[Opening Exercise data section]

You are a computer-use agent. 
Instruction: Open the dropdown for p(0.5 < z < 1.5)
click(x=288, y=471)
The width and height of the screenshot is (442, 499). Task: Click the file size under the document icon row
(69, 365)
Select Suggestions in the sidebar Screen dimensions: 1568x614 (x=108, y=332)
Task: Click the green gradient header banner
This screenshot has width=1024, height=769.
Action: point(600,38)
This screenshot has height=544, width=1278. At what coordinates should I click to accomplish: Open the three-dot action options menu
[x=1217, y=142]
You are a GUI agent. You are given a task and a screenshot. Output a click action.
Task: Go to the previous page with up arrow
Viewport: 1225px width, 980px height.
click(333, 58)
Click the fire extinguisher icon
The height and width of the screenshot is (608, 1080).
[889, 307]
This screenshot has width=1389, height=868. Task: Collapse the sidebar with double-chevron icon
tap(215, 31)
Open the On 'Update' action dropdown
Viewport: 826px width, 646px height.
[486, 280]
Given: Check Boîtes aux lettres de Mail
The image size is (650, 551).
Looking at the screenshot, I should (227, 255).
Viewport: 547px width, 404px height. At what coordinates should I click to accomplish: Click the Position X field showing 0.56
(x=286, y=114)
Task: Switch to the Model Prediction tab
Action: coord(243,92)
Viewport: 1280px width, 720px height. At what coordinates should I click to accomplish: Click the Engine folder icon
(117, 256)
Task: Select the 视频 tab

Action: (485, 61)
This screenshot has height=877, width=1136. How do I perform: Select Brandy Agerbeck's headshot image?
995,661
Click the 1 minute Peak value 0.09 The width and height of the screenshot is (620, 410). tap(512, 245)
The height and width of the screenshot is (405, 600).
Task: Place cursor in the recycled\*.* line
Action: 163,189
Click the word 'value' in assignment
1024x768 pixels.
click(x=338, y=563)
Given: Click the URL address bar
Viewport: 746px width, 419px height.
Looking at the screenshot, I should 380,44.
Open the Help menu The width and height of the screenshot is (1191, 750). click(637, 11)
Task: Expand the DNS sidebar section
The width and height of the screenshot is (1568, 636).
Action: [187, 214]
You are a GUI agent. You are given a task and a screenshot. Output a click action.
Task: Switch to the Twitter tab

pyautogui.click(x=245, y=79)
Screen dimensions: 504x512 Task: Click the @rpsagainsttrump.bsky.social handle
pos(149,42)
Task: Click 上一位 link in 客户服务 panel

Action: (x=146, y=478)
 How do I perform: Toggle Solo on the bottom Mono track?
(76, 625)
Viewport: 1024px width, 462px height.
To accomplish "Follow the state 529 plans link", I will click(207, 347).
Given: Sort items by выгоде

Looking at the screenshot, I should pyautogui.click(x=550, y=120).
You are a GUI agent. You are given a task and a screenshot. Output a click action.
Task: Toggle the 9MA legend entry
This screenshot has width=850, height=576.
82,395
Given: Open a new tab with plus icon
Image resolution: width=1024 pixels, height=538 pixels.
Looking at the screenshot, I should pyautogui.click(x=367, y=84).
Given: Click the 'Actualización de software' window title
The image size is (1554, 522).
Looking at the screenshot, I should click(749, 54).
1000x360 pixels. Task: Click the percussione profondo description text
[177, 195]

[Closing Exercise data section]

Please copy, exactly as written, every line in the listing above from the line with "Given: Click the URL address bar" up to and including the line with "Given: Open a new tab with plus icon".

Given: Click the URL address bar
Viewport: 746px width, 419px height.
Looking at the screenshot, I should 380,44.
Open the Help menu The width and height of the screenshot is (1191, 750). click(637, 11)
Task: Expand the DNS sidebar section
The width and height of the screenshot is (1568, 636).
Action: [187, 214]
You are a GUI agent. You are given a task and a screenshot. Output a click action.
Task: Switch to the Twitter tab

pyautogui.click(x=245, y=79)
Screen dimensions: 504x512 Task: Click the @rpsagainsttrump.bsky.social handle
pos(149,42)
Task: Click 上一位 link in 客户服务 panel

Action: (x=146, y=478)
 How do I perform: Toggle Solo on the bottom Mono track?
(76, 625)
Viewport: 1024px width, 462px height.
To accomplish "Follow the state 529 plans link", I will click(207, 347).
Given: Sort items by выгоде

Looking at the screenshot, I should pyautogui.click(x=550, y=120).
You are a GUI agent. You are given a task and a screenshot. Output a click action.
Task: Toggle the 9MA legend entry
This screenshot has width=850, height=576.
82,395
Given: Open a new tab with plus icon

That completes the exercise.